Thank you to every one who has answered my questions and shouts for help leading up to and during the German trip we did, also the forums that l read full of info for the trip from others questions.

Home safe but l have a filthy cold...joy, house upside down as heating and boiler being changed but HOT bath last night and Clive said will be in one tonight tonight  so stuff the mess....

From door to Door in the month away we did 2330 miles.
Through Belgium (ypes) up to the Rhine, Lake Konstance, Black Forest, Switzerland, back via Mosel through Belgium, Dunkirk. 

Loved it all and my confidence has gone up, got in some tight spots but only me to get us out as Andy doesn't drive so l had to bite hard, cuss, sweat and deal with the problem.
At every junction l chanted "Tight Right" or "left Out" depending which way l was turning and Andy also helped give me confidence with things.

Bordatlas (book) Mobil Life (APP) and Motorhome Parkings (APP) were also brilliant and l will also put comments there so that English speakers can use it. 

l always fill up when we get down to the half way mark or before if at all possible. We filled up yesterday in Canterbury for 5th time (half a tank) and in the 290 miles to get home we used just over 1/4 of a tank. I was doing 60 a lot of the way as just wanted a bath and felt full of cold and awful  so used more fuel than my normal upto 50mph had done.
According to the trip average it was about 30miles/gallon. 

When l feel better and things here are better sorted l will add all the stopping places that are not there to the database.

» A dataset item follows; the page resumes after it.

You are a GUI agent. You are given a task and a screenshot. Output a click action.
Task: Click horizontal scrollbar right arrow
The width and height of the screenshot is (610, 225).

We will defiantly go back either next year or the year after.


----------



## Geriatricbackpacker (Aug 21, 2012)

Welcome back in one piece! I find the next couple of days after I get home is the brain meddler with regards to driving as my van is LHD and the car is RHD which seems to make it all the more confusing. 8O 8O 
Just remember to reverse your mantra. 
Good mileage returns, we usually manage a similar return as I only like to drive at 50-mph as there is just too much to see.
Start planning your next trip...well once you've had your bath that is :lol: :lol: :lol:


----------